◆ **TASK TO COMPLETE**
Your answer should be the lines below from the one holding "Click the bullet" through the one holding "Task: Expand the Print dropdown", copied exactly and with nothing else.
(RECORDS TO PROCESS begins)
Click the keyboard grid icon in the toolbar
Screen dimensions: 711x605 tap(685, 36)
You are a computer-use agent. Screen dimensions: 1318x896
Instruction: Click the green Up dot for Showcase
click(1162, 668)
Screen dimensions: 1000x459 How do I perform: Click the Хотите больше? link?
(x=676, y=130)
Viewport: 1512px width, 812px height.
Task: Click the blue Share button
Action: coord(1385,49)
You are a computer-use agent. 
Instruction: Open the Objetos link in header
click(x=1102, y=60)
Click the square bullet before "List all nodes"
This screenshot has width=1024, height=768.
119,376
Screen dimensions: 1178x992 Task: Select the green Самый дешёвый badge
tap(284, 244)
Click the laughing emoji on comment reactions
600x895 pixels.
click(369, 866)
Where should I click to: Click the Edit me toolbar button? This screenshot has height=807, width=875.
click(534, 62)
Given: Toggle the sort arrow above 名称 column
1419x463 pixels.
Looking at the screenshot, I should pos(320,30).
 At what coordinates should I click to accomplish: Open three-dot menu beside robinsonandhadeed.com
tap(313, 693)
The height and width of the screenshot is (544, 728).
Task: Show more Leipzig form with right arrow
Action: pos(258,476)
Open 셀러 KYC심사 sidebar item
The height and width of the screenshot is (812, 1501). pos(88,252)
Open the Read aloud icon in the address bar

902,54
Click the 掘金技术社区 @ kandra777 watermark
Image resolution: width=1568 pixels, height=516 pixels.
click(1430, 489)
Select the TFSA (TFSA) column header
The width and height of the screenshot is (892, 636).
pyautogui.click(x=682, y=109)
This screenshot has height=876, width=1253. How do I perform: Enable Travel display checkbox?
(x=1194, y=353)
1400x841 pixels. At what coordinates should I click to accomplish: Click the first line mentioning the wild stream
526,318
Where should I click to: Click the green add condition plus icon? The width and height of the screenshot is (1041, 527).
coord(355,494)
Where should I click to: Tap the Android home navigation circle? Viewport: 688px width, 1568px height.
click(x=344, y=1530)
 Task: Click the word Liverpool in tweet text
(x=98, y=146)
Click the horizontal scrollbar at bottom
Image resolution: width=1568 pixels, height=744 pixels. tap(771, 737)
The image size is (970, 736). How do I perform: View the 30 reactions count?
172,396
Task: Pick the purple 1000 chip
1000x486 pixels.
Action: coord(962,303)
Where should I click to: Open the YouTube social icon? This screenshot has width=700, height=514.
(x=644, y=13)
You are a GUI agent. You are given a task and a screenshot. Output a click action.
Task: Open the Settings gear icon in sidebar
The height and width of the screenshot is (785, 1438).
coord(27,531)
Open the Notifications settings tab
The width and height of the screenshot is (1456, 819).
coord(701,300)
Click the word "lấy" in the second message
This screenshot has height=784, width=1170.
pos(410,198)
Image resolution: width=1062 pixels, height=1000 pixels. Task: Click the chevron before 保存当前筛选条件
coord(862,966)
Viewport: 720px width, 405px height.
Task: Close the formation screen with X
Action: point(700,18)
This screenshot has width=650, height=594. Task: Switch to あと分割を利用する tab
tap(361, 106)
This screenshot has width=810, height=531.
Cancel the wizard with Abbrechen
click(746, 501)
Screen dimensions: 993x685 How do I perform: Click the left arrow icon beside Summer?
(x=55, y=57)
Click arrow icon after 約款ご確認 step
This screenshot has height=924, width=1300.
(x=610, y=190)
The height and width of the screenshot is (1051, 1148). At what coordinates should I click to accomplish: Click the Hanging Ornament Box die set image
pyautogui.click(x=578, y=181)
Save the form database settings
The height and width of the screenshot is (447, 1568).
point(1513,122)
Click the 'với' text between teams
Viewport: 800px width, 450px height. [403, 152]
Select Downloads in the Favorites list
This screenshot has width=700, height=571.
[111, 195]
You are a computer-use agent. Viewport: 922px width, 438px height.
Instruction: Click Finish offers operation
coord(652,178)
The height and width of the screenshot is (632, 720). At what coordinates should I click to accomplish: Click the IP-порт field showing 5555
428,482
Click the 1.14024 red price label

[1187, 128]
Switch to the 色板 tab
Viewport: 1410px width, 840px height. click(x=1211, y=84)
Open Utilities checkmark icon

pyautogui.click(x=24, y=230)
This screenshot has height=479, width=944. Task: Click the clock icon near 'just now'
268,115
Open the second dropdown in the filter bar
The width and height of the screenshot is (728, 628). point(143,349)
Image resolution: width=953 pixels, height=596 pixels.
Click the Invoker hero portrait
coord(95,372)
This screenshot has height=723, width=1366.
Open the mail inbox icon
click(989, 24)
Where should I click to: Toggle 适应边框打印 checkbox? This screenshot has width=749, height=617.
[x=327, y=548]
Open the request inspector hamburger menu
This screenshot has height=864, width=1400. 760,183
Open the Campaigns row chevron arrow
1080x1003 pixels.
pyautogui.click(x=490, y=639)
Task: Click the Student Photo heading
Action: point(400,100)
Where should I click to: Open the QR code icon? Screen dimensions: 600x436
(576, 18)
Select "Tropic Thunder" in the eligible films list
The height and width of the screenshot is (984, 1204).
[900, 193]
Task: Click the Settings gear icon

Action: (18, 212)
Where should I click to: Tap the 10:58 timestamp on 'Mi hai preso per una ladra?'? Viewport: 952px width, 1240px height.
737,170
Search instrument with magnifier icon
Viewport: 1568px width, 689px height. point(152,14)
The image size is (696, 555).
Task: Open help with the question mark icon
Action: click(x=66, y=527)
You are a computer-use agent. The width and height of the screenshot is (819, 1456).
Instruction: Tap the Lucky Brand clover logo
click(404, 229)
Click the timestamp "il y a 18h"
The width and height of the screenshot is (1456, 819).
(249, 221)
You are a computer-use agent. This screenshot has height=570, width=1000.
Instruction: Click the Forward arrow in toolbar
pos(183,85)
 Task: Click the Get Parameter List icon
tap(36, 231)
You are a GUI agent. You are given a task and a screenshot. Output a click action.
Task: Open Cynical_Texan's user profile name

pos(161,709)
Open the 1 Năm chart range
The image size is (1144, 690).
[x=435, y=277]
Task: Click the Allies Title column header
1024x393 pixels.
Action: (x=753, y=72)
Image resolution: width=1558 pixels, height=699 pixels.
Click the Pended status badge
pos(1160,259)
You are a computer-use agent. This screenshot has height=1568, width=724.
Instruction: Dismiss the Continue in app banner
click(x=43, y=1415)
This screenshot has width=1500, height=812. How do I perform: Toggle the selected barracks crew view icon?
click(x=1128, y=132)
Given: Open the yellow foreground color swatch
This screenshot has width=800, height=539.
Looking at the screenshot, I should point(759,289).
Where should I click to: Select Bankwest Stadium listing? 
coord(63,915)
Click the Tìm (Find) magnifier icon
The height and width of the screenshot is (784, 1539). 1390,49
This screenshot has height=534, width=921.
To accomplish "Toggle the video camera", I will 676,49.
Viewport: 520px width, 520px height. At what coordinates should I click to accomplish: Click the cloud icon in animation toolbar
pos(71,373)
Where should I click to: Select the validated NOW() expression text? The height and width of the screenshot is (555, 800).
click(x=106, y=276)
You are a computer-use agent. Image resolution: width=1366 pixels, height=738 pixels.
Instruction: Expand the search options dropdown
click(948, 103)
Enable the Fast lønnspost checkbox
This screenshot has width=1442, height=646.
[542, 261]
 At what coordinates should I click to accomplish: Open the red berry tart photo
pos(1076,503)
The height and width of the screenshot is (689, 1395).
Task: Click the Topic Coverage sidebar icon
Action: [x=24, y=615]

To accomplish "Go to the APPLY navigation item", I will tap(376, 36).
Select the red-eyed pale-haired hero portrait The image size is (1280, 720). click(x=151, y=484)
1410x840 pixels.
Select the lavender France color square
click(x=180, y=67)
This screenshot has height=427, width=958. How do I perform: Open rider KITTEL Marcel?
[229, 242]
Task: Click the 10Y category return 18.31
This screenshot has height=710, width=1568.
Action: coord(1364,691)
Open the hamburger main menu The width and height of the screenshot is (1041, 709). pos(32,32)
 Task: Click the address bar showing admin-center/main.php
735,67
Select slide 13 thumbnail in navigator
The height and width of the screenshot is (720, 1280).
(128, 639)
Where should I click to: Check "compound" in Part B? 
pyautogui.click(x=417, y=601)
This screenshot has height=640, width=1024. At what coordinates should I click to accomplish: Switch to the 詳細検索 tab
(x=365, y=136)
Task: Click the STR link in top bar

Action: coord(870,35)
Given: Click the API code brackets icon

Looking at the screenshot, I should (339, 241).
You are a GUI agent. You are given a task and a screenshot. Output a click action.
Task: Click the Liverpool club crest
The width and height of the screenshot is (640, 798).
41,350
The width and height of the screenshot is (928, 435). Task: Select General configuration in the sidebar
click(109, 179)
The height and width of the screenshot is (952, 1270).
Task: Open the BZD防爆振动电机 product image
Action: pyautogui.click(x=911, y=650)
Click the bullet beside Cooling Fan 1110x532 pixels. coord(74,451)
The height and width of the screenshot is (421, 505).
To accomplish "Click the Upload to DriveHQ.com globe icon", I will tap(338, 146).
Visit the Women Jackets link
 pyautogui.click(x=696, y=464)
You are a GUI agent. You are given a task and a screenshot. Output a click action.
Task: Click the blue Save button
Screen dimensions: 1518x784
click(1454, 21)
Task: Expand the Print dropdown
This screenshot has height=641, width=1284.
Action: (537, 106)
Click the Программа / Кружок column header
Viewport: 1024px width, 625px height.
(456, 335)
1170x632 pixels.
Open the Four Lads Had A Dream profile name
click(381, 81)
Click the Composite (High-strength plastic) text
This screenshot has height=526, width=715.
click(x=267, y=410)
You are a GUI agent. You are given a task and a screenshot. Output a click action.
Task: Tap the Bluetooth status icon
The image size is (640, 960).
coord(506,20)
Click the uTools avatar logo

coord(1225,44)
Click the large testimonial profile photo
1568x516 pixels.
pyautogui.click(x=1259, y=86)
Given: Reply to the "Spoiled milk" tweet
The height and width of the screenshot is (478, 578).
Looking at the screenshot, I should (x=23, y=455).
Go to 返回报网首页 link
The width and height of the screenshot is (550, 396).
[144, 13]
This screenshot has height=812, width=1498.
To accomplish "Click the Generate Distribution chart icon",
(RECORDS TO PROCESS ends)
◆ **REPLY**
Click the bullet beside Cooling Fan 1110x532 pixels. coord(74,451)
The height and width of the screenshot is (421, 505).
To accomplish "Click the Upload to DriveHQ.com globe icon", I will tap(338, 146).
Visit the Women Jackets link
 pyautogui.click(x=696, y=464)
You are a GUI agent. You are given a task and a screenshot. Output a click action.
Task: Click the blue Save button
Screen dimensions: 1518x784
click(1454, 21)
Task: Expand the Print dropdown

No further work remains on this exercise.